The task of generalization of existing spatial data for cartographic production can be expressed as optimizing both the amount of information to be presented, and the legibility/usability of the final map, while conserving data accuracy, geographic characteristics, and aesthetical quality. This paper provides an overview of a research project underway presently at ESRI to implement an optimization approach to constraint-based generalization within a commodity GIS (ArcGIS). In this approach, a set of rules are defined, one for each constraint.

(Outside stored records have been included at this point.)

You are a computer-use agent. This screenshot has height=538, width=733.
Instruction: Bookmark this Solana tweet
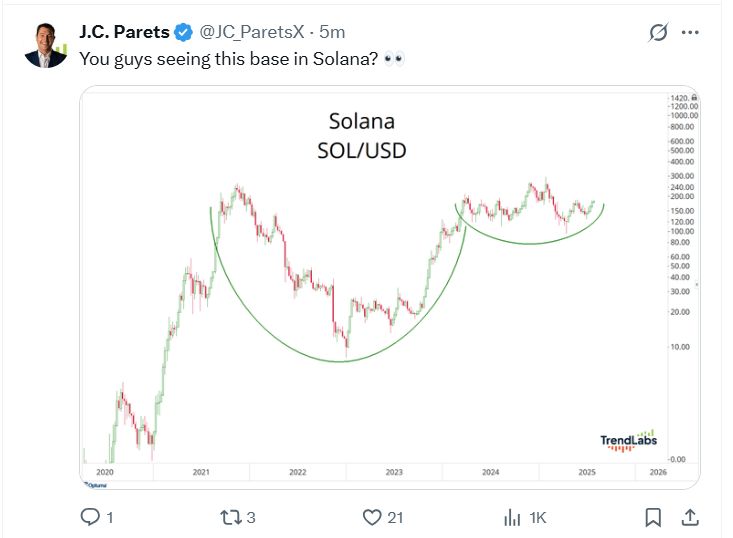point(652,517)
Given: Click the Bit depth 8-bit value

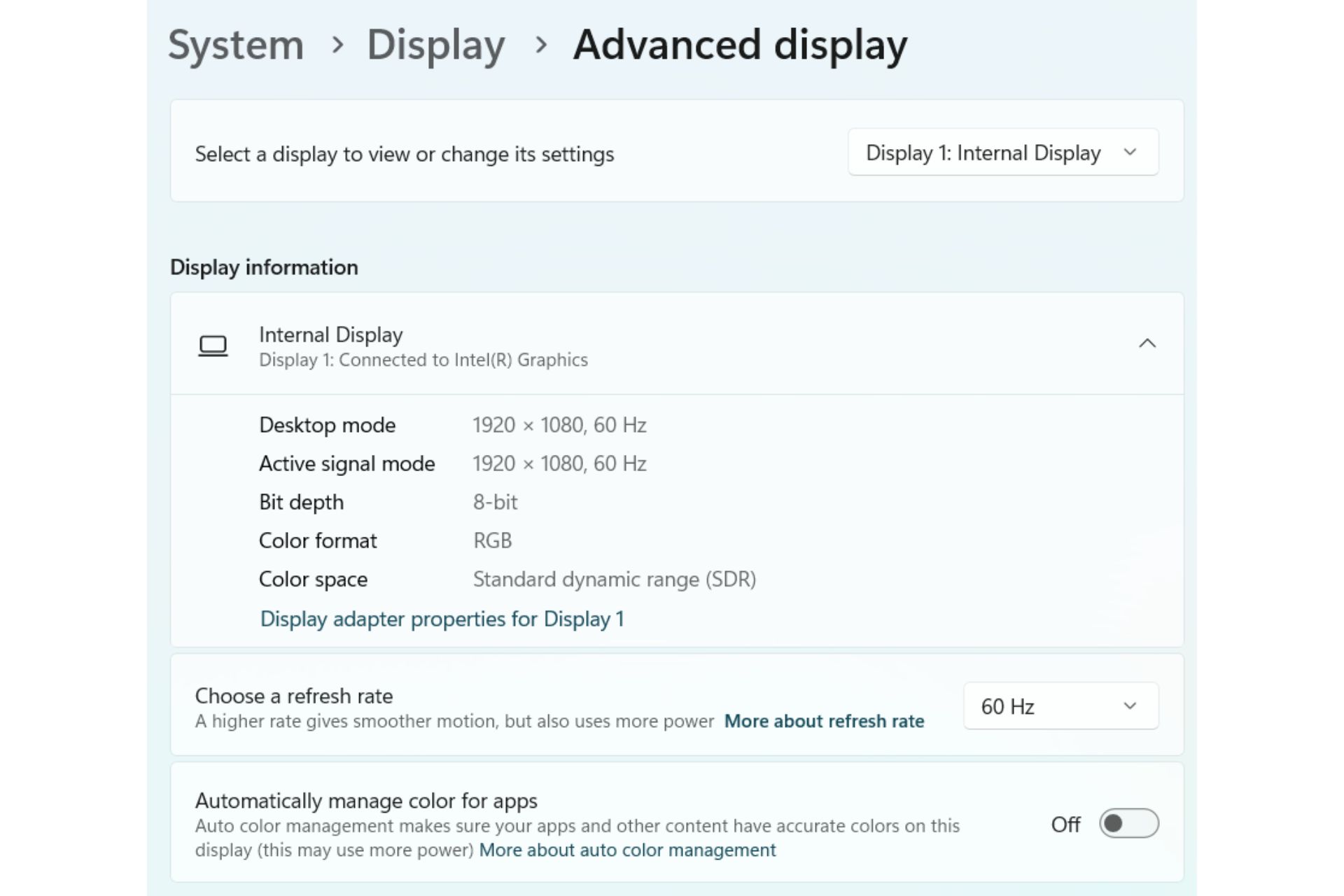Looking at the screenshot, I should coord(494,502).
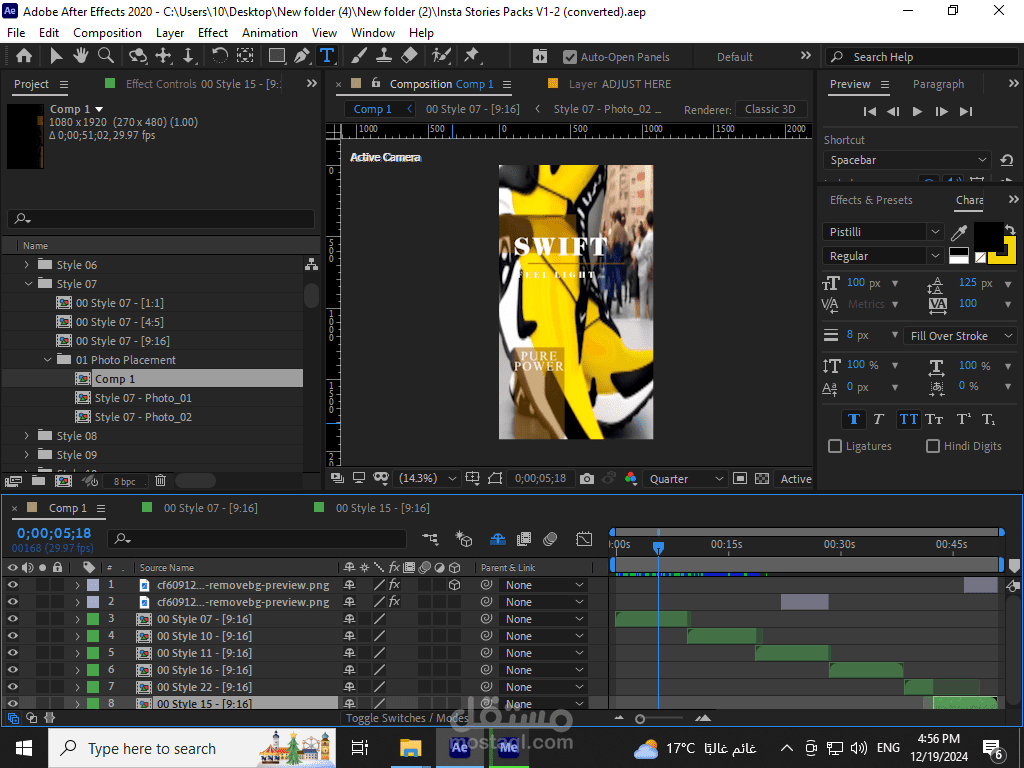Click the Windows taskbar search box
Image resolution: width=1024 pixels, height=768 pixels.
click(150, 748)
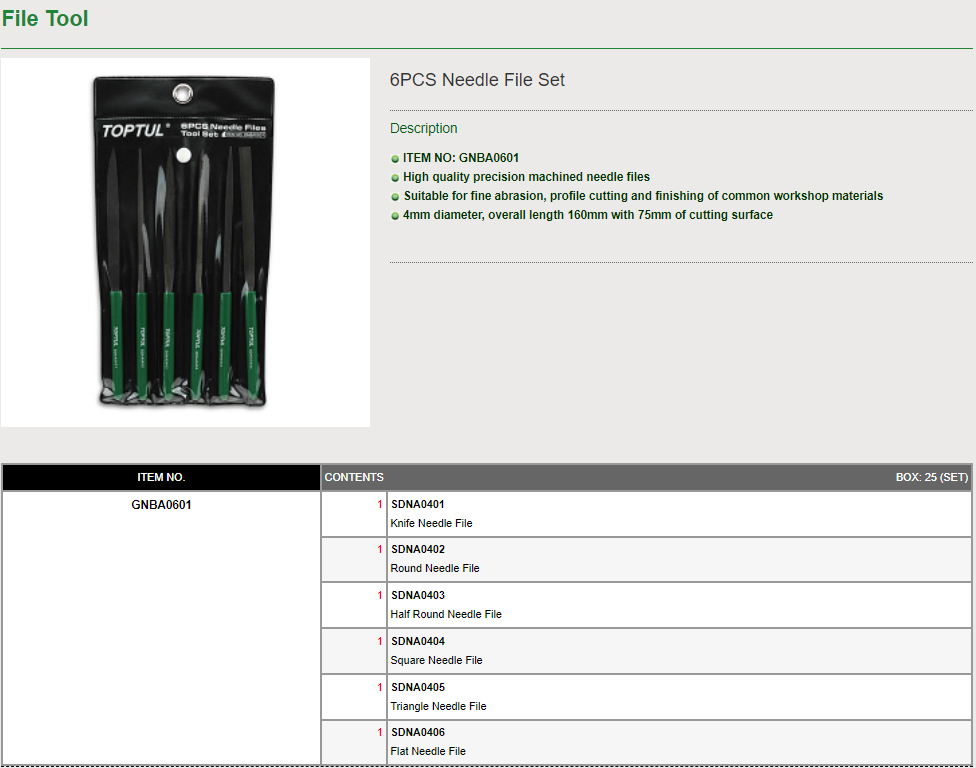Click the 'Flat Needle File' row text

[x=428, y=751]
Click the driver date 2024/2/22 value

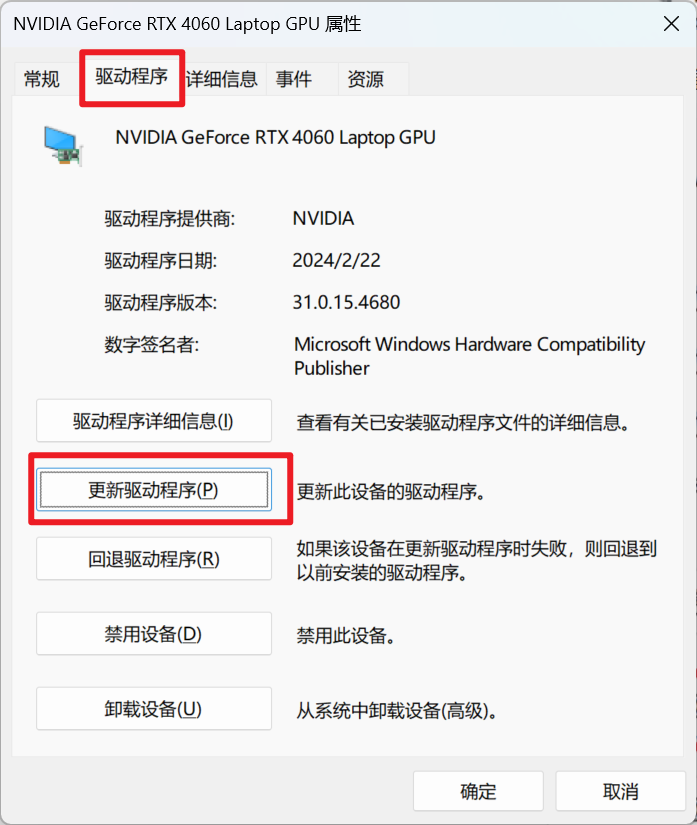click(x=337, y=260)
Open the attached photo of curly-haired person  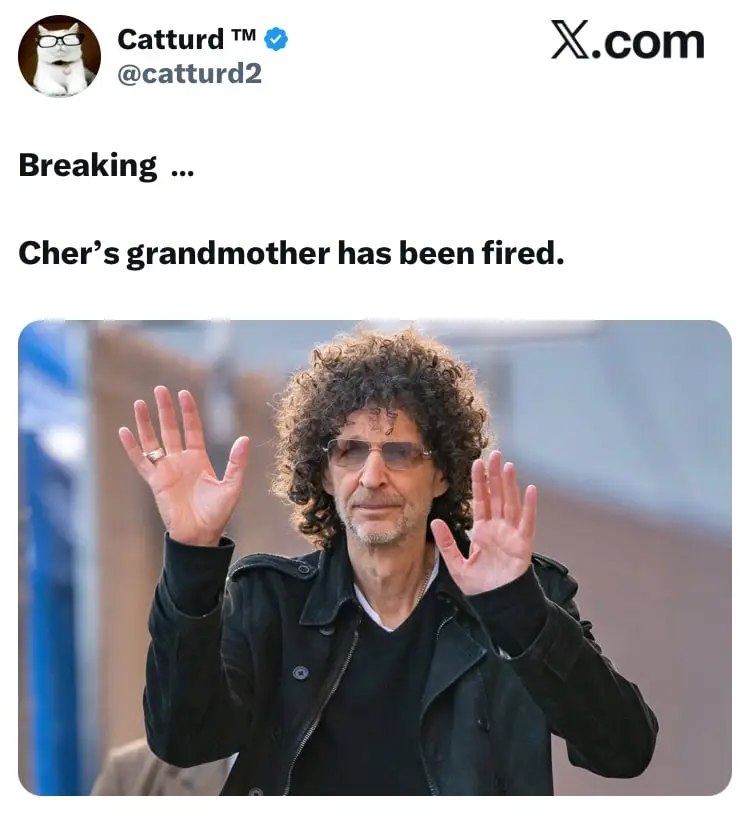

Each rule contains a satisfaction function, measuring the degree of violation of the constraint, and one or more actions which should improve the situation if the constraint is violated. An Optimizer kernel then has the responsibility of evaluating local and global satisfaction, and applying actions to appropriate features to improve the situation. In real generalization scenarios, it is often not possible to avoid some violation of constraints, and the goal of the Optimizer is therefore to maximize the overall satisfaction.

This paper describes the concepts and components needed to achieve optimization, the mathematics of the optimization process, and outlines a research prototype implementation. It also covers mechanisms for conserving topological integrity, which are built into the optimization framework. It then describes a set of example use cases, particularly covering displacement, but also others such as contextual simplification.